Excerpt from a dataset
____________________

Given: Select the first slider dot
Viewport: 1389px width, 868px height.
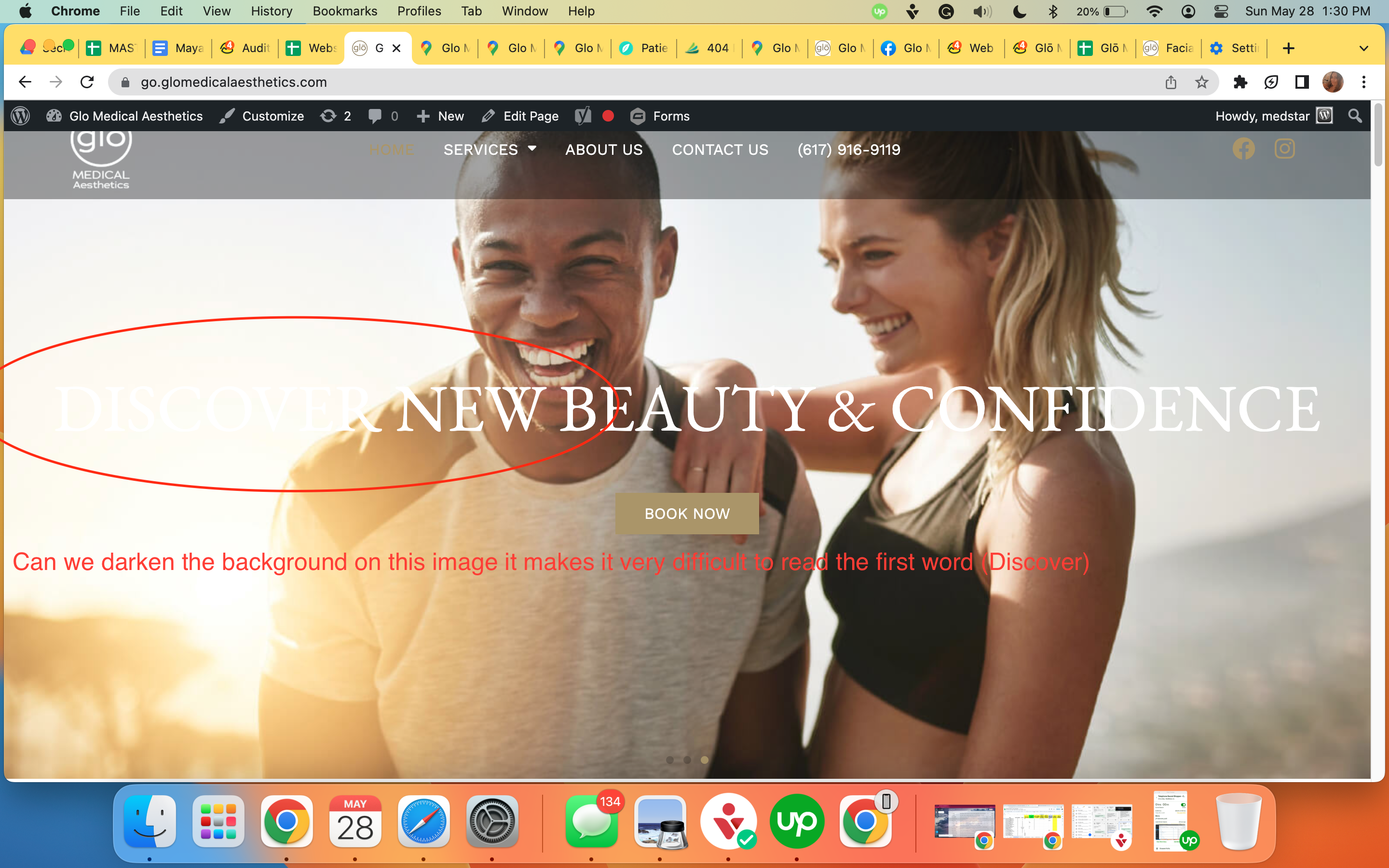Looking at the screenshot, I should click(x=670, y=760).
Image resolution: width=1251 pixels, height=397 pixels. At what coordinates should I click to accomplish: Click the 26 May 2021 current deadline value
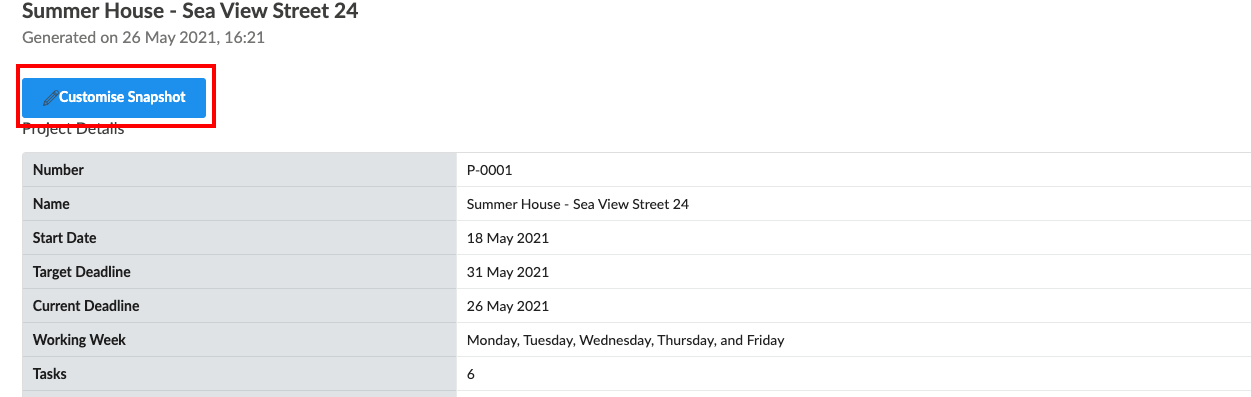(x=508, y=306)
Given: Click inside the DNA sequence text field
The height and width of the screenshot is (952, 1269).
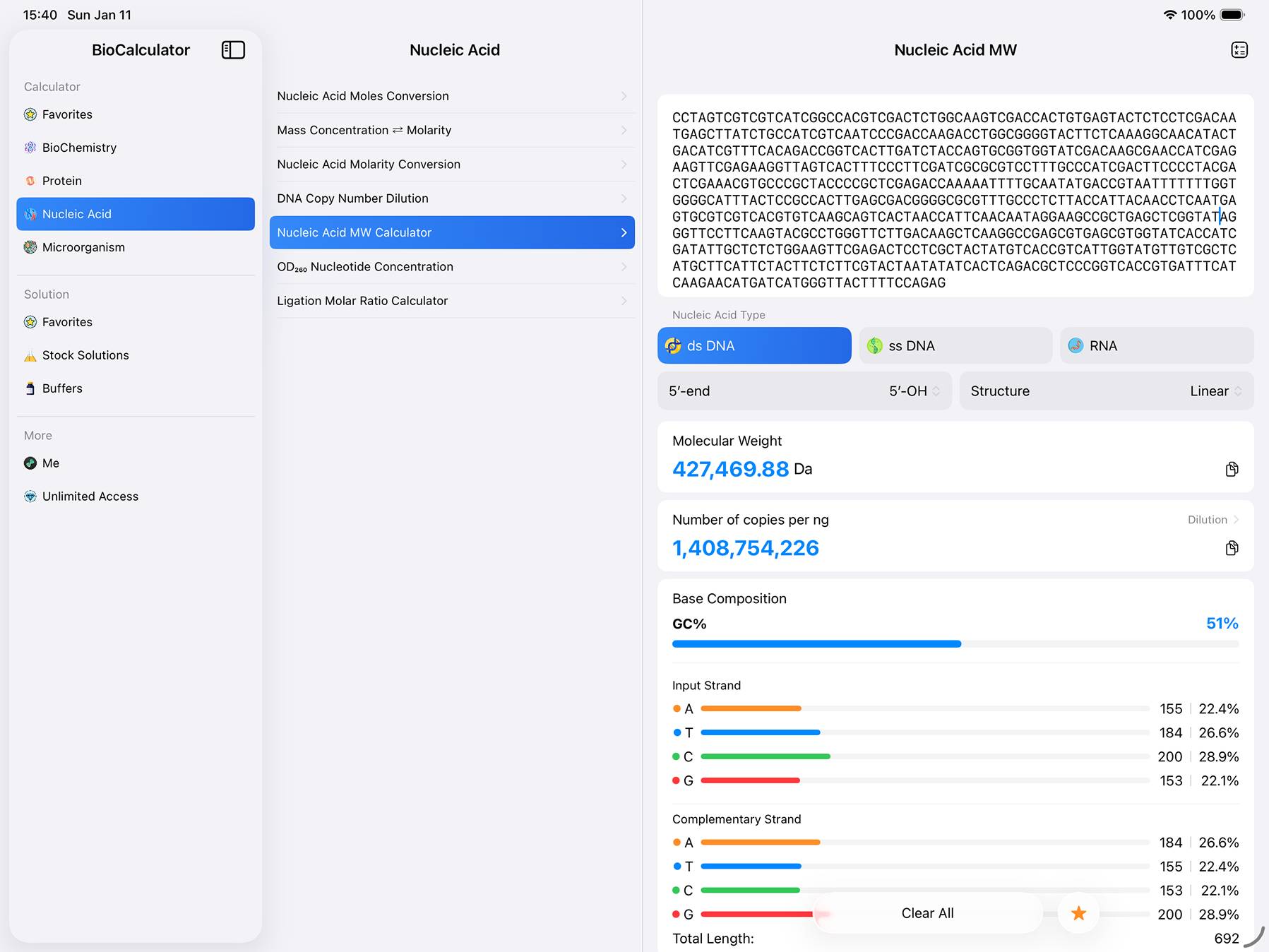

____________________

Work required
Lay out each line of the material above as a Markdown table with the columns "Row" and "Line", numbering the rows and skipping any blank lines. Leave the pictures out.

Solution
| Row | Line |
|---|---|
| 1 | Given: Select the first slider dot |
| 2 | Viewport: 1389px width, 868px height. |
| 3 | Looking at the screenshot, I should click(x=670, y=760). |
| 4 | Image resolution: width=1251 pixels, height=397 pixels. At what coordinates should I click to accomplish: Click the 26 May 2021 current deadline value |
| 5 | (x=508, y=306) |
| 6 | Given: Click inside the DNA sequence text field |
| 7 | The height and width of the screenshot is (952, 1269). |